__Work instruction__:
Print the entries exactly as given.

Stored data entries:

=== Section Start ===

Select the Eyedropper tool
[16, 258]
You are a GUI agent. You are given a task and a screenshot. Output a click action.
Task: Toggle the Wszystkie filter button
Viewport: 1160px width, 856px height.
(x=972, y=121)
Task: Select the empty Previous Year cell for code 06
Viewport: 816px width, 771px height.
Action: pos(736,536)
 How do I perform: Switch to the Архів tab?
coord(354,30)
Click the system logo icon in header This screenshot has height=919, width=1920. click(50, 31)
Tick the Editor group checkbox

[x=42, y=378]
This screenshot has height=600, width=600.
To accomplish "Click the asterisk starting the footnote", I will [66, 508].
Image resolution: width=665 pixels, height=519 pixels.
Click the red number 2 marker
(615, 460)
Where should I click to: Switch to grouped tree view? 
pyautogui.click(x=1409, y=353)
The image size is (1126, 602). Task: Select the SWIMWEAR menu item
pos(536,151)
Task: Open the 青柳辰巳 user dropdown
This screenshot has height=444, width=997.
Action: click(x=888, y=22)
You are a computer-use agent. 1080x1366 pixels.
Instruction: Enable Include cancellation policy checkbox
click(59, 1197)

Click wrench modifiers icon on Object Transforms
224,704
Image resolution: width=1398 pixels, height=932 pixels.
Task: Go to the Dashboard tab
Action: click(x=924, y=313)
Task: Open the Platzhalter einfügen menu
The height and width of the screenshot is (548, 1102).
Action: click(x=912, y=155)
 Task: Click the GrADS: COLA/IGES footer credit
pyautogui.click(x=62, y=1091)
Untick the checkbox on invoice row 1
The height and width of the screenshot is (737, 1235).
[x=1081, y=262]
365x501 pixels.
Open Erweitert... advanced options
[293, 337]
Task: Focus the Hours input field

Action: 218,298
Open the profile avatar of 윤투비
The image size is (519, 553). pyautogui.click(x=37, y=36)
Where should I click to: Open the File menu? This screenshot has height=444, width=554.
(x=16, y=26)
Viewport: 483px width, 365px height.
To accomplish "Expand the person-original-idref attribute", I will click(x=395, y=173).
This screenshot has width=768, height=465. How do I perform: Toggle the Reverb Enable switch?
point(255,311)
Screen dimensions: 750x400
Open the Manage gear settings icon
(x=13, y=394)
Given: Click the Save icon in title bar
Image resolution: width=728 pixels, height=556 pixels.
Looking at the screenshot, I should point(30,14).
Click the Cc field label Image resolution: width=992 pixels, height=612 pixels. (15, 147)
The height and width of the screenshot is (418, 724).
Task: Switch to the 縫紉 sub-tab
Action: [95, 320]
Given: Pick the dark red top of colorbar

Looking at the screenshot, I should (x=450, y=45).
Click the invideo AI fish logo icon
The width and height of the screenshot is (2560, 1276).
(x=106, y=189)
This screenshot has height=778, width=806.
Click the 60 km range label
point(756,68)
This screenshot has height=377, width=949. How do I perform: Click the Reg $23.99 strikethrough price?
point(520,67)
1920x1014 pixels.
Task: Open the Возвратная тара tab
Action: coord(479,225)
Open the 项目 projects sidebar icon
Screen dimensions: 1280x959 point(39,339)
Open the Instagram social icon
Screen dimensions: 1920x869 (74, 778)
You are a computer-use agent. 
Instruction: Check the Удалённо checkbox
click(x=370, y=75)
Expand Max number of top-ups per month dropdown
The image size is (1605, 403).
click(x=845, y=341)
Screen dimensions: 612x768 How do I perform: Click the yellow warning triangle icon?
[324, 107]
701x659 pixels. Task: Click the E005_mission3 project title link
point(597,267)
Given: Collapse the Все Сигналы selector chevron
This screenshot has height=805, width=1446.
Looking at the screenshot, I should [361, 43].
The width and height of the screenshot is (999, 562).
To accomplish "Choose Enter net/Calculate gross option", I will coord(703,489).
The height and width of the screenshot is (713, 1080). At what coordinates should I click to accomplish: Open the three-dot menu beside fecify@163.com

=== Section End ===

__Solution__:
Select the Eyedropper tool
[16, 258]
You are a GUI agent. You are given a task and a screenshot. Output a click action.
Task: Toggle the Wszystkie filter button
Viewport: 1160px width, 856px height.
(x=972, y=121)
Task: Select the empty Previous Year cell for code 06
Viewport: 816px width, 771px height.
Action: pos(736,536)
 How do I perform: Switch to the Архів tab?
coord(354,30)
Click the system logo icon in header This screenshot has height=919, width=1920. click(50, 31)
Tick the Editor group checkbox

[x=42, y=378]
This screenshot has height=600, width=600.
To accomplish "Click the asterisk starting the footnote", I will [66, 508].
Image resolution: width=665 pixels, height=519 pixels.
Click the red number 2 marker
(615, 460)
Where should I click to: Switch to grouped tree view? 
pyautogui.click(x=1409, y=353)
The image size is (1126, 602). Task: Select the SWIMWEAR menu item
pos(536,151)
Task: Open the 青柳辰巳 user dropdown
This screenshot has height=444, width=997.
Action: click(x=888, y=22)
You are a computer-use agent. 1080x1366 pixels.
Instruction: Enable Include cancellation policy checkbox
click(59, 1197)

Click wrench modifiers icon on Object Transforms
224,704
Image resolution: width=1398 pixels, height=932 pixels.
Task: Go to the Dashboard tab
Action: click(x=924, y=313)
Task: Open the Platzhalter einfügen menu
The height and width of the screenshot is (548, 1102).
Action: click(x=912, y=155)
 Task: Click the GrADS: COLA/IGES footer credit
pyautogui.click(x=62, y=1091)
Untick the checkbox on invoice row 1
The height and width of the screenshot is (737, 1235).
[x=1081, y=262]
365x501 pixels.
Open Erweitert... advanced options
[293, 337]
Task: Focus the Hours input field

Action: 218,298
Open the profile avatar of 윤투비
The image size is (519, 553). pyautogui.click(x=37, y=36)
Where should I click to: Open the File menu? This screenshot has height=444, width=554.
(x=16, y=26)
Viewport: 483px width, 365px height.
To accomplish "Expand the person-original-idref attribute", I will click(x=395, y=173).
This screenshot has width=768, height=465. How do I perform: Toggle the Reverb Enable switch?
point(255,311)
Screen dimensions: 750x400
Open the Manage gear settings icon
(x=13, y=394)
Given: Click the Save icon in title bar
Image resolution: width=728 pixels, height=556 pixels.
Looking at the screenshot, I should point(30,14).
Click the Cc field label Image resolution: width=992 pixels, height=612 pixels. (15, 147)
The height and width of the screenshot is (418, 724).
Task: Switch to the 縫紉 sub-tab
Action: [95, 320]
Given: Pick the dark red top of colorbar

Looking at the screenshot, I should (x=450, y=45).
Click the invideo AI fish logo icon
The width and height of the screenshot is (2560, 1276).
(x=106, y=189)
This screenshot has height=778, width=806.
Click the 60 km range label
point(756,68)
This screenshot has height=377, width=949. How do I perform: Click the Reg $23.99 strikethrough price?
point(520,67)
1920x1014 pixels.
Task: Open the Возвратная тара tab
Action: coord(479,225)
Open the 项目 projects sidebar icon
Screen dimensions: 1280x959 point(39,339)
Open the Instagram social icon
Screen dimensions: 1920x869 (74, 778)
You are a computer-use agent. 
Instruction: Check the Удалённо checkbox
click(x=370, y=75)
Expand Max number of top-ups per month dropdown
The image size is (1605, 403).
click(x=845, y=341)
Screen dimensions: 612x768 How do I perform: Click the yellow warning triangle icon?
[324, 107]
701x659 pixels. Task: Click the E005_mission3 project title link
point(597,267)
Given: Collapse the Все Сигналы selector chevron
This screenshot has height=805, width=1446.
Looking at the screenshot, I should [361, 43].
The width and height of the screenshot is (999, 562).
To accomplish "Choose Enter net/Calculate gross option", I will coord(703,489).
The height and width of the screenshot is (713, 1080). At what coordinates should I click to accomplish: Open the three-dot menu beside fecify@163.com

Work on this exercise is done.